Today's technological age has made online learning convenient and desirable, giving people the ability to virtually attend universities and other educational institutes from anywhere in the world. If you're looking to learn something, the online route might be your first thought — but if it's CPR training that you're after, you should try to learn the skill in person. While there are some organizations that offer online CPR training, in person is the best way to pick up the skills that you may sometime need to use to save someone's life. Here are three reasons that in-person training is the best when CPR is concerned.
An Opportunity To Practice
When you attend an in-person CPR course, you'll actually get a chance for hands-on learning. Whether you're learning how to administer CPR or practicing carefully turning over someone's body so that you can access his or her chest to begin compressions, being able to practice with a partner and with the course's instructor is pivotal in helping you to understand the subject matter. You can watch a multitude of professional-caliber instructional videos about the above tasks, but being able to physically perform them will really help you to learn them.
A Chance To Hear Other Questions
The online learning environment is generally effective for getting your questions answered. If you're a student learning remotely, you can submit queries to your instructor, who should answer them for you. While you could make an argument that asking questions and getting answers can be clearer in person, you'll really benefit from others in your CPR class asking questions that you might not have considered. The Q-and-A period at the end of your CPR training will give you a chance to hear what other students are confused about, which will likely be illuminating to you, too.
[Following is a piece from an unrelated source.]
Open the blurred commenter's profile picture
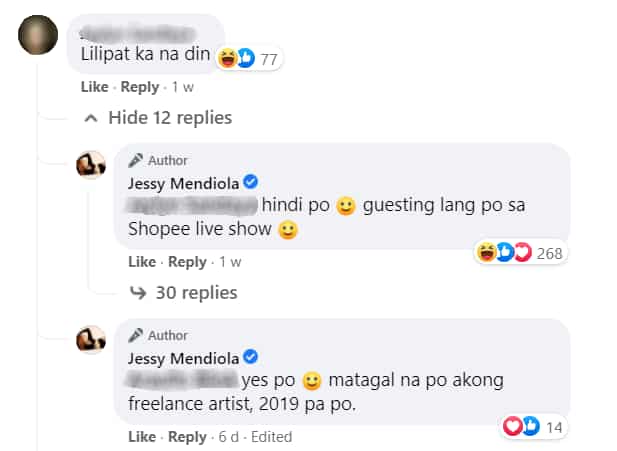The width and height of the screenshot is (617, 451). (x=38, y=35)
Ability To Learn From Others' Mistakes
When you take online training, what you'll see is a polished product with clear tutorials. What you won't see, however, are people making mistakes. Mistakes can actually be valuable when you're taking CPR training. For example, in-person classes often involve students getting called to the front to demonstrate different techniques. Because everyone is learning, you'll likely see some poor approaches to the techniques — and the instructors' helpful corrections. This entire exchange may be useful to you because you may have attempted a technique in the same manner as a peer, but now you know not to.